== EXERCISE TEXT

Military

Veteran Connection and Support Center ready to serve

November 14, 2016 by Cindy O'Dell

Although the official grand opening is still being planned, the Veteran Connection and Support Center at the Irvine campus quietly opened its doors last week to begin serving veteran and military students in the Irvine area.

Welcoming guests to the new center were Amy Repp, who will provide counseling services, and Chris Schuldes, who serves as the veteran coordinator. Together they hope to provide veteran and military students with both a way to connect to each other and a place to find additional services, particularly training in assistive technology.

Rounding out the veteran services team are Assistant Vice Chancellor Loren O’Connor, overseeing accessibility services for all students, and Alex Price, providing technical and counseling support after hours for all students qualifying for accessibility services.

====
== PROVIDED MATERIAL

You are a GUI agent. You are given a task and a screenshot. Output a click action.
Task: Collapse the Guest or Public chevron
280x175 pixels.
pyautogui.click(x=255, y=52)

====

→ **TASKS FOR THIS EXERCISE**:
1. Copy from the article on the Veteran Connection and Support Center, starting with "Although the official" and going on through "the Irvine area.".
2. Using the article on the Veteran Connection and Support Center, mark each statement yes or no, and quote the words that decide it. (a) Amy Repp serves as the veteran coordinator. (b) The center opened its doors before its official grand opening. (c) Alex Price offers technical and counseling support after hours.
3. Continue the article on the Veteran Connection and Support Center from its last sentence.

→ **ANSWERS IN ORDER**:
1.
Although the official grand opening is still being planned, the Veteran Connection and Support Center at the Irvine campus quietly opened its doors last week to begin serving veteran and military students in the Irvine area.

2.
(a) No: "Chris Schuldes, who serves as the veteran coordinator"
(b) Yes: "Although the official grand opening is still being planned, the Veteran Connection and Support Center at the Irvine campus quietly opened its doors last week"
(c) Yes: "Alex Price, providing technical and counseling support after hours"

3.
How the center came about

Dennis Repp, Amy Repp’s father, helped fund a similar veterans support program at Colorado State University in Fort Collins. Approached to make a financial contribution as an alumnus, Dennis Repp wanted something more meaningful than contributing to that university’s athletic program. His financial donation led to the creation of the New Start for Student-Veterans Program, providing individualized services and support for student veterans who had been injured.

Amy Repp, who is a licensed marriage and family therapist (MFT) also wanted to contribute but because she lives in California, she started looking for a university program her family could fund here and where she could take an active role. Family relationships led her to Chancellor Gary Brahm and Brandman University.

Amy Repp’s career includes being a school counselor but she also worked for the Department of Defense, counseling military dependents in Germany.

“That’s where I really started to appreciate the needs and opportunities to support our military. It really just became a passion of mine. I can’t think of a more deserving population to serve,” she said.

“This program is special because so many of our military members sustain life-changing injuries while they are serving but still have aspirations of going to school or starting a new career,” said Repp. “Brandman is a really good fit because we were essentially founded on a military base. We already have so many veterans and service members as students. This furthers Saul Brandman’s vision.”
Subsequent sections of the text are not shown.